Task instructions –
According to the excerpt on Hayek, in what country and year was The Road to Serfdom first published?

Source extract –

+-------+

Over the years, Hayek was involved with democratic socialism, and then subsequently moved toward classical liberalism, at least partly due to the influence of Ludwig von Mises (another Austrian School economist and philosopher).
Over the years Hayek worked extensively on research relating to the business cycle at the London School of Economics. He explored theories involving the primacy of private investment in public markets in comparison with government spending programs – with frequent letters to John Maynard Keynes amongst others. (As an aside, this long-running theoretical debate led to modern-day rap battles being created imagining the roles of Hayek and Keynes.)
Against the backdrop of this conflict and the Second World War, Hayek wrote what is arguably his most famous book: The Road to Serfdom. The title itself was inspired by Alexis de Tocqueville, and it was immediately very popular when it was first published in Britain in 1944. It has been lauded as such by prominent thinkers and economists like Milton Friedman: “This book has become a true classic: essential reading for everyone who is seriously interested in politics in the broadest and least partisan sense.” A short discussion on the context of The Road to Serfdom follows, though the book is far too complex for a short exploration to do it justice.

+-------+

Data section –

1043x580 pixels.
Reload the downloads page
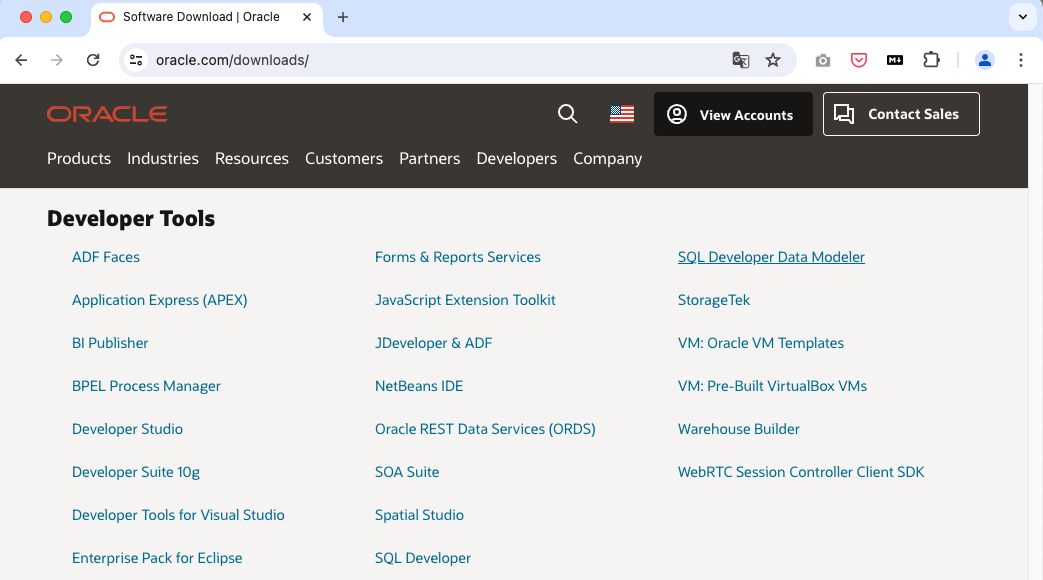click(x=93, y=60)
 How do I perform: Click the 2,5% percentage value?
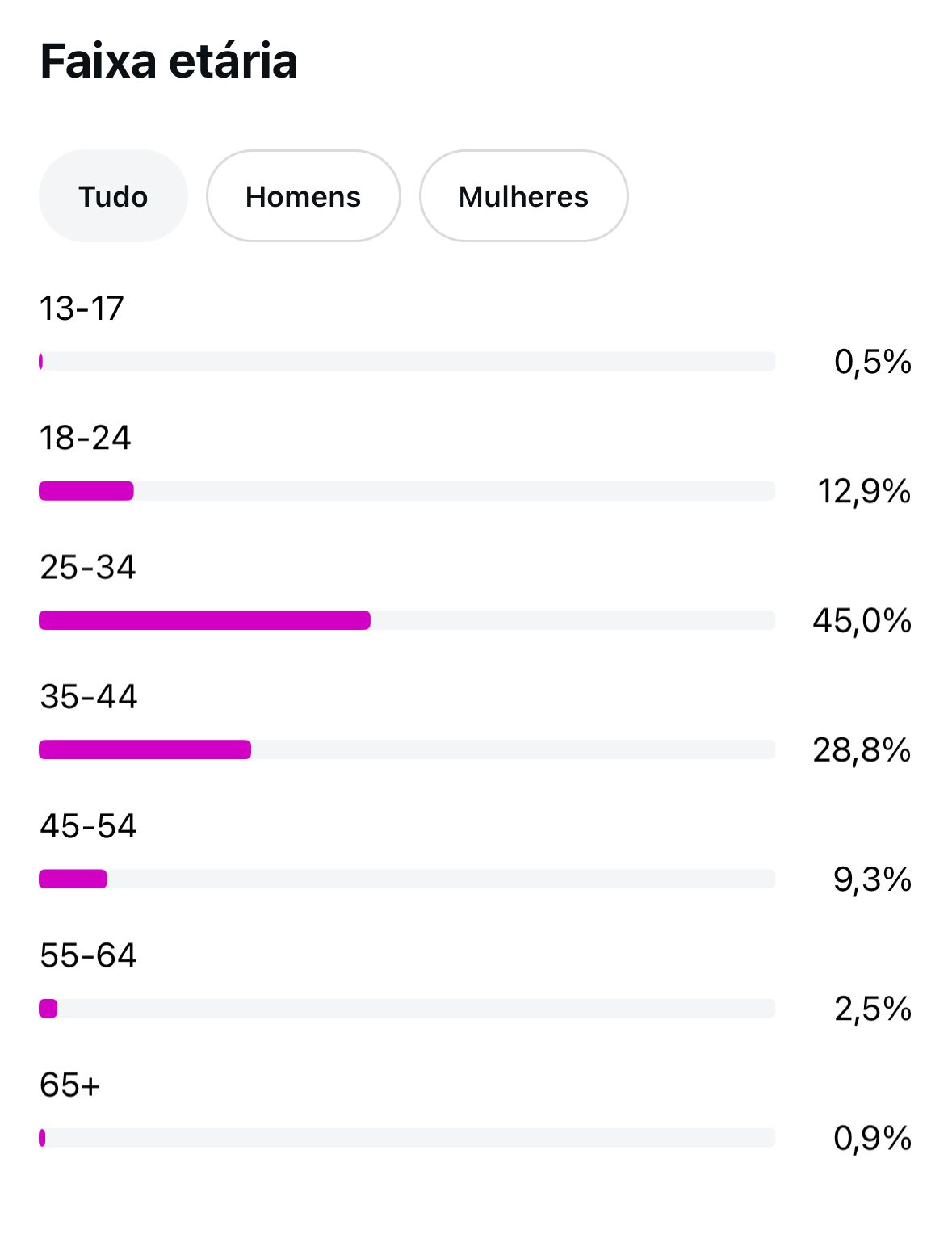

+-------+

Written solution –
It was first published in Britain in 1944.